Saved entries:
= = = = =
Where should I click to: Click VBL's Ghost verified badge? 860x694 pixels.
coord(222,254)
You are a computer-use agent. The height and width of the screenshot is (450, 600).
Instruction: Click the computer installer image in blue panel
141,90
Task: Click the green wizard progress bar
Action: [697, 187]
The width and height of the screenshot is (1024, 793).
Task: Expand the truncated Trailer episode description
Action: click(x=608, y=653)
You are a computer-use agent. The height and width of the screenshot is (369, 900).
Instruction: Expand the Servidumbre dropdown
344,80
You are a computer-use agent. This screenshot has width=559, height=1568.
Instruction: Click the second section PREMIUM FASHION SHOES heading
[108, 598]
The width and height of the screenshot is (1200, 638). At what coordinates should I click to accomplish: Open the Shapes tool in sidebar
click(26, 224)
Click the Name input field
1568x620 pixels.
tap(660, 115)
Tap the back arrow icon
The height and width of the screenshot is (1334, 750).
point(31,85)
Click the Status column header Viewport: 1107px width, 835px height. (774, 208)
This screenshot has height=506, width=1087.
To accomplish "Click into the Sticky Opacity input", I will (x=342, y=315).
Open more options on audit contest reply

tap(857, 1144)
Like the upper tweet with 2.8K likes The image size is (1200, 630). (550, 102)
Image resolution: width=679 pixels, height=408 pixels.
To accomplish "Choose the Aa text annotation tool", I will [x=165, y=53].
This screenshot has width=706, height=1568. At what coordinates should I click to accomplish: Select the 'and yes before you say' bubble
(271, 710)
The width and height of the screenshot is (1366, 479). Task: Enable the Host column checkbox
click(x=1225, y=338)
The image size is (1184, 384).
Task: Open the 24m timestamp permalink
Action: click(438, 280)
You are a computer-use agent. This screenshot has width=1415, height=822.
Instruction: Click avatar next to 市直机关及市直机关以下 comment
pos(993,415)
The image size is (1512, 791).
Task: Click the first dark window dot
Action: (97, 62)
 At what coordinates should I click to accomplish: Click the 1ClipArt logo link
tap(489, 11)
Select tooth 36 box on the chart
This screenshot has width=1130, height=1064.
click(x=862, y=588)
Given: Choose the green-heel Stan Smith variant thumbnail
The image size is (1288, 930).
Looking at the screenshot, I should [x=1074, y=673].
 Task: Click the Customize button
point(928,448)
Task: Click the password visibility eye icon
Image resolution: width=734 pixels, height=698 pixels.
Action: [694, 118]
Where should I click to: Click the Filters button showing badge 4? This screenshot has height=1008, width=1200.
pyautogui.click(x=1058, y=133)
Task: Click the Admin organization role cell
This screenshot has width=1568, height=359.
= = = = =
◆ Task to complete: Retype nothing except the lines from the line holding "This screenshot has width=706, height=1568." through the last line of the entries, both included.

◆ Output:
This screenshot has width=706, height=1568. At what coordinates should I click to accomplish: Select the 'and yes before you say' bubble
(271, 710)
The width and height of the screenshot is (1366, 479). Task: Enable the Host column checkbox
click(x=1225, y=338)
The image size is (1184, 384).
Task: Open the 24m timestamp permalink
Action: click(438, 280)
You are a computer-use agent. This screenshot has width=1415, height=822.
Instruction: Click avatar next to 市直机关及市直机关以下 comment
pos(993,415)
The image size is (1512, 791).
Task: Click the first dark window dot
Action: (97, 62)
 At what coordinates should I click to accomplish: Click the 1ClipArt logo link
tap(489, 11)
Select tooth 36 box on the chart
This screenshot has width=1130, height=1064.
click(x=862, y=588)
Given: Choose the green-heel Stan Smith variant thumbnail
The image size is (1288, 930).
Looking at the screenshot, I should [x=1074, y=673].
 Task: Click the Customize button
point(928,448)
Task: Click the password visibility eye icon
Image resolution: width=734 pixels, height=698 pixels.
Action: [694, 118]
Where should I click to: Click the Filters button showing badge 4? This screenshot has height=1008, width=1200.
pyautogui.click(x=1058, y=133)
Task: Click the Admin organization role cell
This screenshot has width=1568, height=359.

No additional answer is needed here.